- TASK ITEM: Your answer should consist of the lines below that hold the word "This".

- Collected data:
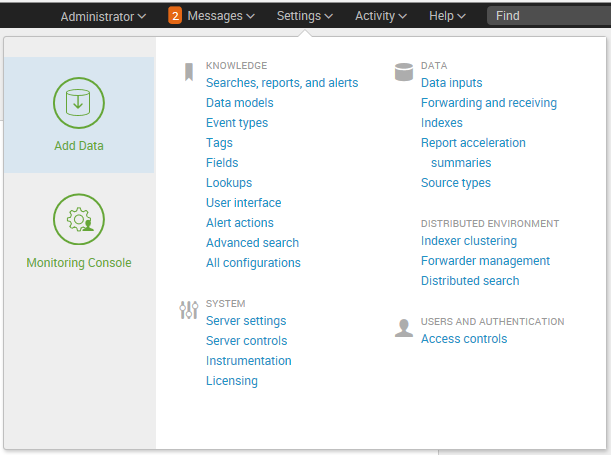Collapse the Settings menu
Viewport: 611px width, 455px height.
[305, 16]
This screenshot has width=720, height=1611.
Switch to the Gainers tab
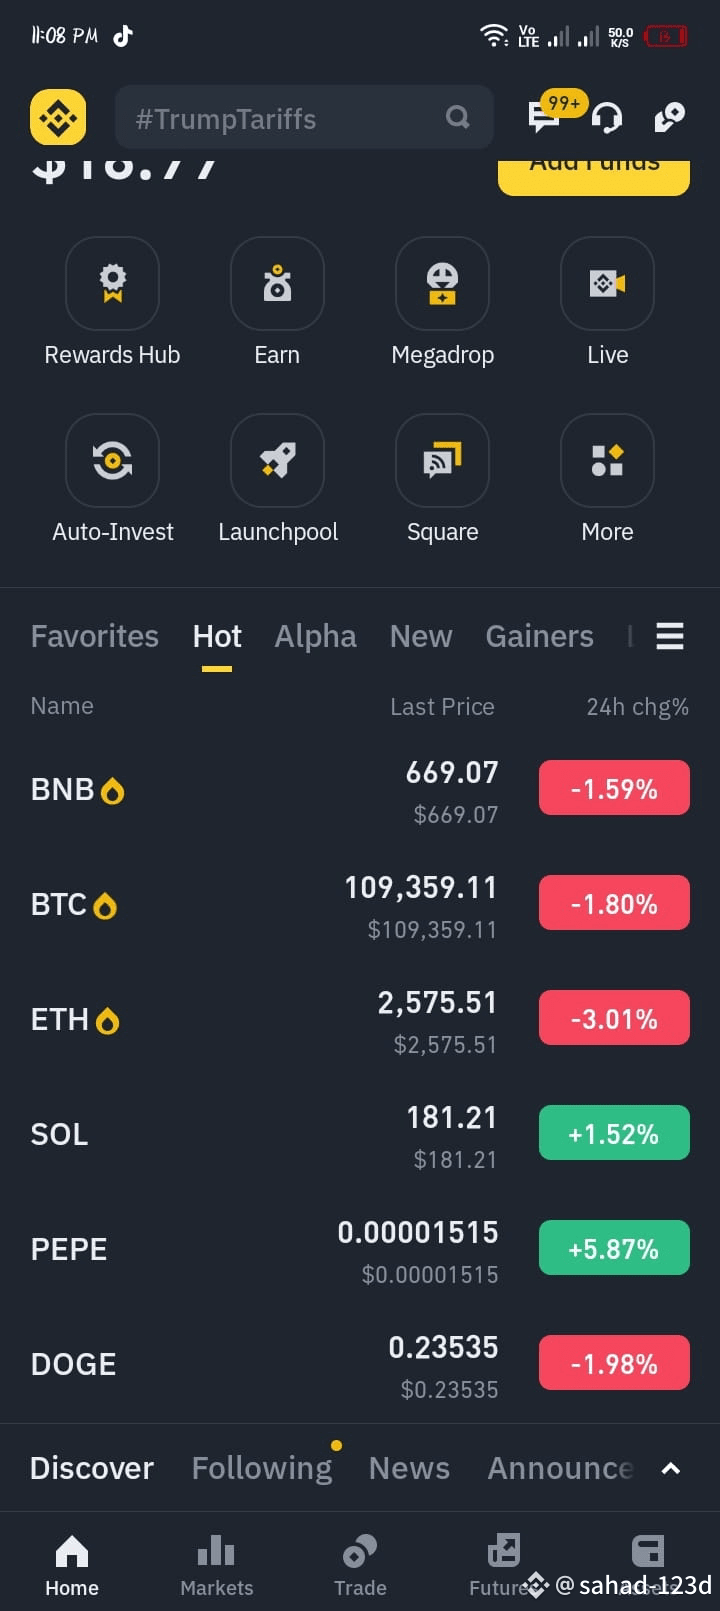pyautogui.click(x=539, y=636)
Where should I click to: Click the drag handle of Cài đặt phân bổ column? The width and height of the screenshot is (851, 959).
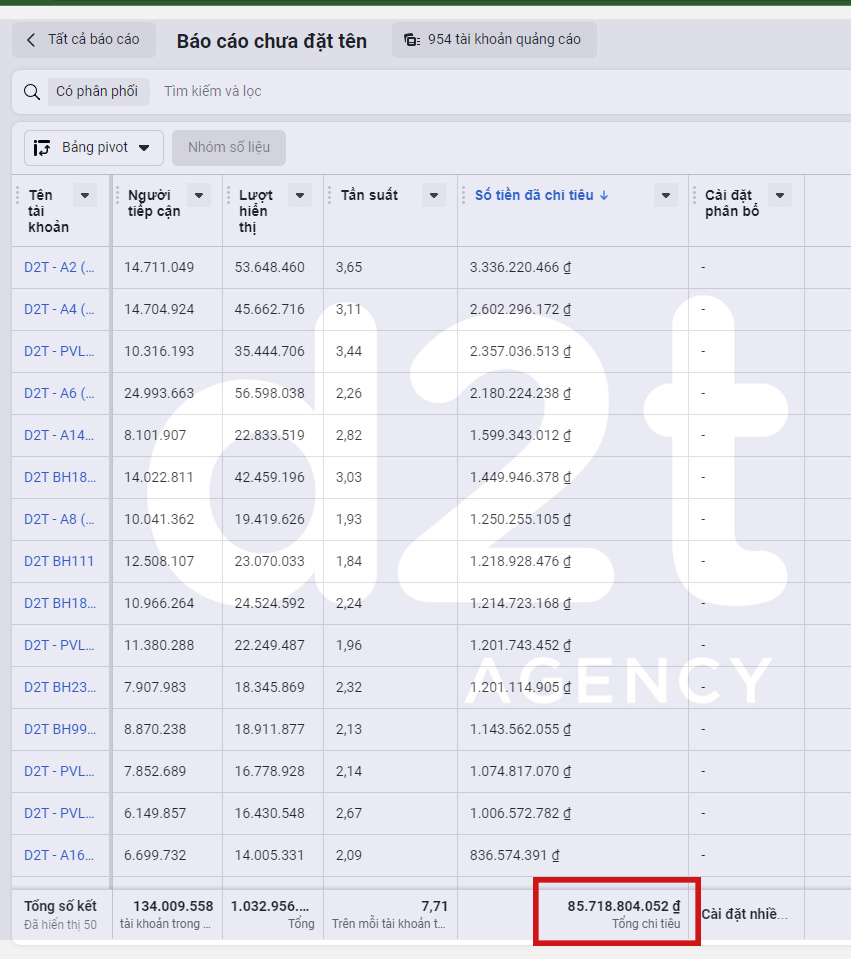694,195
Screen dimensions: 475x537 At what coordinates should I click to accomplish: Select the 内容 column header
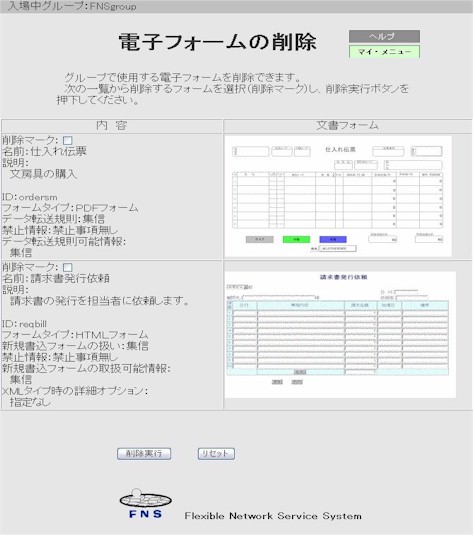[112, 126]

---

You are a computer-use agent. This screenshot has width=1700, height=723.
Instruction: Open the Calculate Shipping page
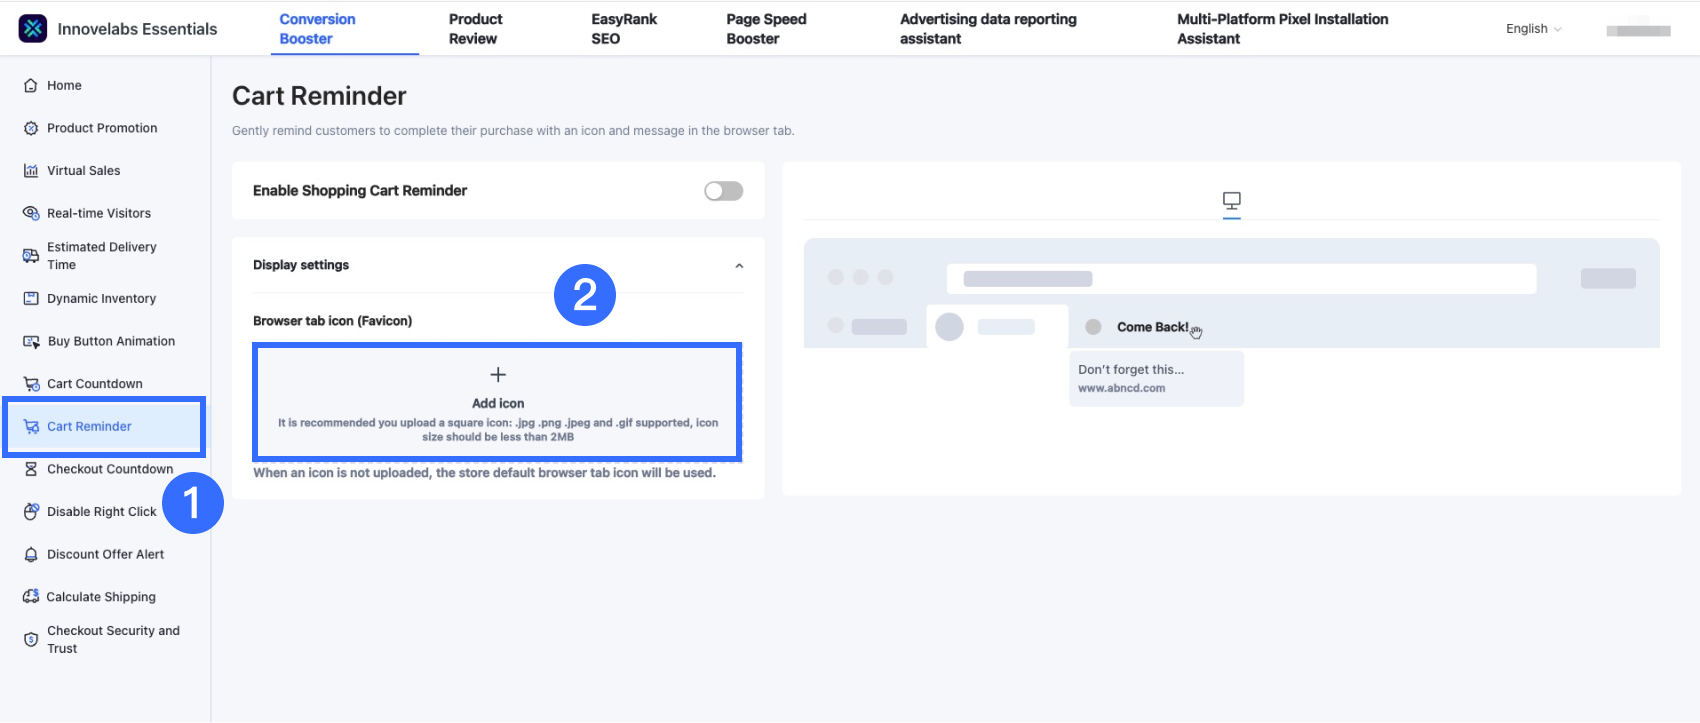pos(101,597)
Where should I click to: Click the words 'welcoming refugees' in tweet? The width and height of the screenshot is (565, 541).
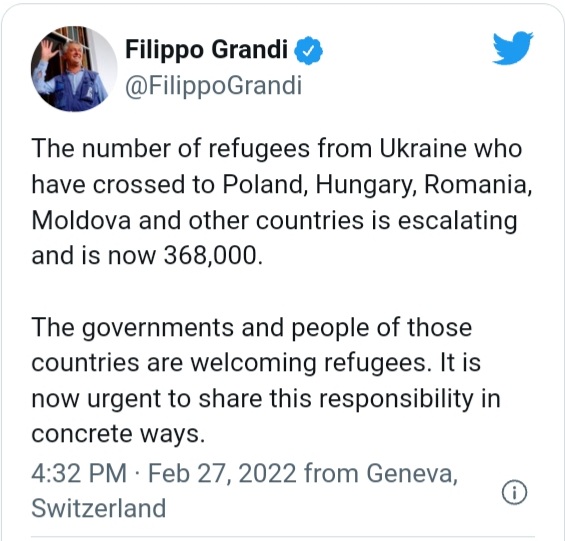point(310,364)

- EXERCISE RESPONSE:
This screenshot has width=720, height=1611.
You are a computer-use agent. This screenshot has width=1700, height=723.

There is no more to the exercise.